Mit der Abschaffung des Uhrenstatuts standen Oris zwar neue Türen offen, und das Unternehmen begann, Uhrwerke mit Steinanker zu entwickeln. Aber die neue Freiheit währte nur kurz: Die sich verbreitende Quarztechnologie, die deutlich genauere Uhren erlaubte, verbreitete sich rasant. Dies führte zu grosser Unsicherheit. «Wir haben realisiert, dass wir die Entwicklung eigener Quarzwerke selber niemals würden stemmen können», sagt Portmann.

Oris begann deshalb, mit anderen Firmen über ein mögliches Zusammengehen zu sprechen. 1970 schliesslich folgte der Verkauf an die Allgemeine Schweizer Uhrenindustrie AG (Asuag). Dieser Grosskonzern, der 80 Prozent aller Schweizer Rohwerke herstellte, wollte ins Geschäft mit Fertiguhren einsteigen und baute dafür eine Holding aus Uhrenfirmen auf: die General Watch Company (GWC). Diese umfasste neben Oris auch andere Marken wie Longines, Certina, Eterna, Mido oder Rado.

Rolf Portmann war zu Beginn begeistert.

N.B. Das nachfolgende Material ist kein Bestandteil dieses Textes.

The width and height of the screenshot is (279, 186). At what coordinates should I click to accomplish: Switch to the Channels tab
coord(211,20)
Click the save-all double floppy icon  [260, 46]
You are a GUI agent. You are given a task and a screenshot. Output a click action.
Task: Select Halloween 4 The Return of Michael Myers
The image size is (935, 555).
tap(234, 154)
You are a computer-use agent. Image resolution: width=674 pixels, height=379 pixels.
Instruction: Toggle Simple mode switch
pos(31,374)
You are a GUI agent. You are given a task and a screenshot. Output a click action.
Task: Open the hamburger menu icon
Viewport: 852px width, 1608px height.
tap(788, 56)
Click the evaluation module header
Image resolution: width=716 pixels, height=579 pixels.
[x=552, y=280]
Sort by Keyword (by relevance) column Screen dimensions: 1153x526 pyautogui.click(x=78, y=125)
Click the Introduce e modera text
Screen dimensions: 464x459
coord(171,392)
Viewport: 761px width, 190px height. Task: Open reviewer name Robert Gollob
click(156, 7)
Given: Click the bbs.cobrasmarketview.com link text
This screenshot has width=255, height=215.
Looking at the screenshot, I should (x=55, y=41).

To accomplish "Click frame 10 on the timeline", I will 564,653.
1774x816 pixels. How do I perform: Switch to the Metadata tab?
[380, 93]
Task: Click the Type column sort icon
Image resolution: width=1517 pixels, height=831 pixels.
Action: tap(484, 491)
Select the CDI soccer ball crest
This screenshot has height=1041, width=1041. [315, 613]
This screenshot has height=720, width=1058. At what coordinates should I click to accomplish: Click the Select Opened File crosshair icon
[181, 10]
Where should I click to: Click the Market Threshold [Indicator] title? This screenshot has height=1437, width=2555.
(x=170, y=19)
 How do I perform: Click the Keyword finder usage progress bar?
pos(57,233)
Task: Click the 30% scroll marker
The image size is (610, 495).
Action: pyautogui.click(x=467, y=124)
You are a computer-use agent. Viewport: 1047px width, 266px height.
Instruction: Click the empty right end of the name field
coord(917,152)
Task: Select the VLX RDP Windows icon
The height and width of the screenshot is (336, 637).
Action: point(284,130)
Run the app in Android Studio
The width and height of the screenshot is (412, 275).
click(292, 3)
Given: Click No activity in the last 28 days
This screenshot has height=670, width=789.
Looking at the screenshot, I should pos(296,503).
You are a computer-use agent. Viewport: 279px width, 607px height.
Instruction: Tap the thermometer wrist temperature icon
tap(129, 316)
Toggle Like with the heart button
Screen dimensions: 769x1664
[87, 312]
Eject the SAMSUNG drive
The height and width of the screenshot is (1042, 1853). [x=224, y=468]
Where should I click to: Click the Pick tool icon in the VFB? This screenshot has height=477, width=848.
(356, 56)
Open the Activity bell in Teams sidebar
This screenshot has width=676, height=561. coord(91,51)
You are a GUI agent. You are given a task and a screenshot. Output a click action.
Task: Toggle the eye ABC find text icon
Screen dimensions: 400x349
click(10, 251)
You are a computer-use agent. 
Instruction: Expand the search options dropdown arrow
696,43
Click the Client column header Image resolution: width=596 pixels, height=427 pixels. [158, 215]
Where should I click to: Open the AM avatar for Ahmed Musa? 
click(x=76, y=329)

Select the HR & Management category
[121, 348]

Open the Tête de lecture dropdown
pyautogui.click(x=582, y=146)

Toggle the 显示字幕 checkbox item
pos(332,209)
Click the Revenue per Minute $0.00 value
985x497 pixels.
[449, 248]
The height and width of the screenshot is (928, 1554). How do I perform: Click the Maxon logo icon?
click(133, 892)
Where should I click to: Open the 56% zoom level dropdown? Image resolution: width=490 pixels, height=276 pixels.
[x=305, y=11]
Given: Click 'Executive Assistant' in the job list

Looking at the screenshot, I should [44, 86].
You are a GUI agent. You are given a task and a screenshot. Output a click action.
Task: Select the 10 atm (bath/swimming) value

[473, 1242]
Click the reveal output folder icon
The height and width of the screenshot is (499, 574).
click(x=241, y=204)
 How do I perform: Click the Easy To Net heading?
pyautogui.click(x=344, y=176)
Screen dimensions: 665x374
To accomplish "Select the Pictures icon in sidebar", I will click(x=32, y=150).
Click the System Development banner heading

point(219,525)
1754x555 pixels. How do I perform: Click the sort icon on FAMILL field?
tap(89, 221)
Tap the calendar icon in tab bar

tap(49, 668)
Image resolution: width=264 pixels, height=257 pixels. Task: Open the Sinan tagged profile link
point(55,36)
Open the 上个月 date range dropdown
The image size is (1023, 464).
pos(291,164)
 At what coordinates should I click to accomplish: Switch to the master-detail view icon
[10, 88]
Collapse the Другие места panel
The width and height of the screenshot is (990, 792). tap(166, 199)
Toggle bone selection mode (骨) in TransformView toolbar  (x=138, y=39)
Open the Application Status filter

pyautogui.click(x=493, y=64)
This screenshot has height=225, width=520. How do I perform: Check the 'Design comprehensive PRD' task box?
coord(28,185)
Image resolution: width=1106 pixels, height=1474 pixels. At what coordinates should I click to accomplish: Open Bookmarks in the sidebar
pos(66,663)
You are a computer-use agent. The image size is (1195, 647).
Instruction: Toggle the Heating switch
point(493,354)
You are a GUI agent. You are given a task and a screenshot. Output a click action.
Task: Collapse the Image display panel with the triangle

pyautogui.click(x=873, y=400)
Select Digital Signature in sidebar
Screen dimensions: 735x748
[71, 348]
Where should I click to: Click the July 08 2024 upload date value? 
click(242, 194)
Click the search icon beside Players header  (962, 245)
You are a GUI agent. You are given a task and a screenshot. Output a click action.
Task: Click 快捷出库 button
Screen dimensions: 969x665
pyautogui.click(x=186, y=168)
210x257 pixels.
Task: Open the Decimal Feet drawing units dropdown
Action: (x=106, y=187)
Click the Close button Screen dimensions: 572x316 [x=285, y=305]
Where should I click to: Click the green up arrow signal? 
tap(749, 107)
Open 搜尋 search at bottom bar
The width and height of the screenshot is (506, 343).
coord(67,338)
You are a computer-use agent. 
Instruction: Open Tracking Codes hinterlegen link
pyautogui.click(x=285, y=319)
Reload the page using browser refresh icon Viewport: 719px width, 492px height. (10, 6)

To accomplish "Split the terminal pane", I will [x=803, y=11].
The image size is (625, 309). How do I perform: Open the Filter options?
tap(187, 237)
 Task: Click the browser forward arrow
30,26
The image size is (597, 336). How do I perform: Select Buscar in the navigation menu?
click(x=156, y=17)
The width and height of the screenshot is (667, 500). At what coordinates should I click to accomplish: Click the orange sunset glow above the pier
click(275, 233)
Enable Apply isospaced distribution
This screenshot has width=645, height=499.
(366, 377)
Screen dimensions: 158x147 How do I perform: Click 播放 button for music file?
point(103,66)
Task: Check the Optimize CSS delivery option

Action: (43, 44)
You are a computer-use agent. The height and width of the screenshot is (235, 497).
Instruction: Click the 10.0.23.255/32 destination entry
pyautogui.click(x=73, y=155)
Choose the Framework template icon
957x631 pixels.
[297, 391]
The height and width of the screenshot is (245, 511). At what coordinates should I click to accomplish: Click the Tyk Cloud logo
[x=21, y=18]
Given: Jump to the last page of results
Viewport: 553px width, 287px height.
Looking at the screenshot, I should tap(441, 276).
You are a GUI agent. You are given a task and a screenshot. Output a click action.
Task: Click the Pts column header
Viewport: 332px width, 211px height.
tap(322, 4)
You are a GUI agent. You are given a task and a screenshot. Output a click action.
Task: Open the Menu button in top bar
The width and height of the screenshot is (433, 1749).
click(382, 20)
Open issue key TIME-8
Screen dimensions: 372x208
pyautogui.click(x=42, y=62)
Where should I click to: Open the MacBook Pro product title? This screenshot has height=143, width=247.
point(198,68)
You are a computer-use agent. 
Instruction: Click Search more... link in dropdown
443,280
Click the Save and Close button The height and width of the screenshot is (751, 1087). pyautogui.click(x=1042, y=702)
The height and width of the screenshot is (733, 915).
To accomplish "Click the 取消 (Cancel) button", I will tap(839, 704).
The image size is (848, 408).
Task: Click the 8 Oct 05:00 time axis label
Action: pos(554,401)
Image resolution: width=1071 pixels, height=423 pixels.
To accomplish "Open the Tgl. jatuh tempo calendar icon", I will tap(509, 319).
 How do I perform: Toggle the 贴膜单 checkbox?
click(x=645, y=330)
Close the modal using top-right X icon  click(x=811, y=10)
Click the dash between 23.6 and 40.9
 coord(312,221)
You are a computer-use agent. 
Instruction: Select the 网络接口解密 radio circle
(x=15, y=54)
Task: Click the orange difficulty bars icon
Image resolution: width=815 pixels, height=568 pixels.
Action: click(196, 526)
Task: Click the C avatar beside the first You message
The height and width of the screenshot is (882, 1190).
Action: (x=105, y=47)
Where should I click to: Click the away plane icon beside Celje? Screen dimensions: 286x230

Aber bald stellte sich heraus, dass auch unter dem Dach der GWC überzeugende Konzepte fehlten. Zunächst hiess es, Oris solle seine Position als Anbieter günstiger Stiftankeruhren behalten und die untersten Marktsegmente abdecken. Aber die Rentabilität der Gruppe war schwach, der starke Franken setzte ihr zu. Dann begann aus Japan heraus der Siegeszug der Quarzuhr, und plötzlich hiess es, Oris solle die Stiftanker aufgeben und sich vermehrt im Quarzbereich engagieren. Die Werkelieferantin Ebauches AG konnte aber gar nicht rasch genug preiswerte Quarzuhrwerke liefern.

Die Probleme spitzten sich zu. Als GWC 1981 beschloss, die mittlerweile rote Zahlen schreibende Oris zu liquidieren, zog Portmann einen Plan aus der Schublade, den er bereits einige Jahre zuvor ausgeheckt hatte: Zusammen mit Freunden und dem Direktor von Oris, Ulrich Herzog, führte er ein Management-Buyout durch.

Die Gruppe konnte allerdings nicht die ganze Firma übernehmen, denn Oris war viel zu gross. Gehäusefabrik, Zifferblattfabrik, Rohwerke usw., das alles wäre laut Portmann nur Ballast gewesen. Erworben wurden nur das gesamte Lager an Uhren, Werken und Gehäusen, dazu die Marke und die Markenrechte in allen Ländern.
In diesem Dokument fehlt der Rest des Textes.